==== Study text

Announcing the winner of the inaugural SASE limerick contest!


With a grand total of 53 limericks submitted, the ad-hoc 2024 Limerick adjudication committee, consisting of Finbarr Murphy (Dean of Kemmy Business School at the University of Limerick), Prof. Tony Dundon (Kemmy Business School), and Dr. Annelies Fryberger (SASE Executive Director), is proud to announce the winner and 3 honorable mentions of the 2024 inaugural SASE limerick contest! It is worth mentioning that humans won out over ChatGPT on this occasion.

A first honorable mention goes to Dr. Bob Turvey, for his notable discovery of the fact that ‘socio-economics’ rhymes with ‘gin and tonics’:

Since quinine, from transplanted trees,

Can make native plants absentees,

Socio-economics

Views large gins and tonics

As the wrong way to cure a disease.

========
==== Information

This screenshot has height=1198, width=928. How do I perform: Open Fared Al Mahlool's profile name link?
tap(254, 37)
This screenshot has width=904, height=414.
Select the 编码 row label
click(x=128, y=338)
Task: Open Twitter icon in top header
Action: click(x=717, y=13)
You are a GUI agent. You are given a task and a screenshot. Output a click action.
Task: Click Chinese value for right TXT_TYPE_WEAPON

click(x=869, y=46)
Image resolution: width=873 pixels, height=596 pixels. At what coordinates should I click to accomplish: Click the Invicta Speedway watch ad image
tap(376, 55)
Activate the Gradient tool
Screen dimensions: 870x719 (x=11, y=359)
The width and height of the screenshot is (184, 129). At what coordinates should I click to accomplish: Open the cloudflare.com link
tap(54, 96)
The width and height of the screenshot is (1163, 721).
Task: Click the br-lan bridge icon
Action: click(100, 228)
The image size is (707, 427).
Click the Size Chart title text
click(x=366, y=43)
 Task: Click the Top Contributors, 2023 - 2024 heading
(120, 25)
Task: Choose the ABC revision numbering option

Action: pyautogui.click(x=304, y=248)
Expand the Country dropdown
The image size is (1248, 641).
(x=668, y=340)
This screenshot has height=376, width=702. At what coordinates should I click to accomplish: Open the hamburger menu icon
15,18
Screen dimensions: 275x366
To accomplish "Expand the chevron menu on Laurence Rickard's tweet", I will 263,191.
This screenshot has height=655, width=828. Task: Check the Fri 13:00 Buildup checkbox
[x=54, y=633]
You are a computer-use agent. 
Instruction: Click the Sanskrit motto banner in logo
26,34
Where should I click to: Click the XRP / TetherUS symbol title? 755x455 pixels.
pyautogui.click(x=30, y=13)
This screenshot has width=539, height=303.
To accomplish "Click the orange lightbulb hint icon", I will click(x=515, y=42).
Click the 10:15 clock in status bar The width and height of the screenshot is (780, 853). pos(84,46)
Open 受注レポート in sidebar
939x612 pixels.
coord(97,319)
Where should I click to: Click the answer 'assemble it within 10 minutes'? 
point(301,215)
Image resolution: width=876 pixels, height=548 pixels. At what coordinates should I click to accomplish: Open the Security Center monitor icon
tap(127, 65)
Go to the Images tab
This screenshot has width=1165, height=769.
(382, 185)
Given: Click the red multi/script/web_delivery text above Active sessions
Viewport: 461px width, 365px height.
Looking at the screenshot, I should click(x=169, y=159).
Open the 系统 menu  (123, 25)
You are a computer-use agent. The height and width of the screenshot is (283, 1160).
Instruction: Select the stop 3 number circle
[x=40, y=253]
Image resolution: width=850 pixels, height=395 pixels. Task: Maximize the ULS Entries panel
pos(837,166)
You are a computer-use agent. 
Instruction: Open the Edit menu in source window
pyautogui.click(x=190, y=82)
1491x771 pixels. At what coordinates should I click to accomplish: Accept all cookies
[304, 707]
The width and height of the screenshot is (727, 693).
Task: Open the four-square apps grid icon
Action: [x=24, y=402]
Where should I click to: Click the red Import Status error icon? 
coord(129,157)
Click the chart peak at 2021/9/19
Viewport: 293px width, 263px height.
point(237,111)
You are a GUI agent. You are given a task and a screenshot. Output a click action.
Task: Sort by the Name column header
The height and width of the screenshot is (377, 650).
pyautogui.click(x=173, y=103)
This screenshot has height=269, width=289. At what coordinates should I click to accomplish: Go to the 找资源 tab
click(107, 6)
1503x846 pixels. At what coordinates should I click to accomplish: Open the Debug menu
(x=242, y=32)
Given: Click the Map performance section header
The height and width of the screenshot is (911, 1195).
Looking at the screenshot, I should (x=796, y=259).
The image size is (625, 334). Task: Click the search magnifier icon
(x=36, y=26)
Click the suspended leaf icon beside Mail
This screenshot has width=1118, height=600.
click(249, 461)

========

-- Task --
Please say how many limericks were submitted, according to the limerick contest announcement.

-- Written solution --
53 limericks were submitted.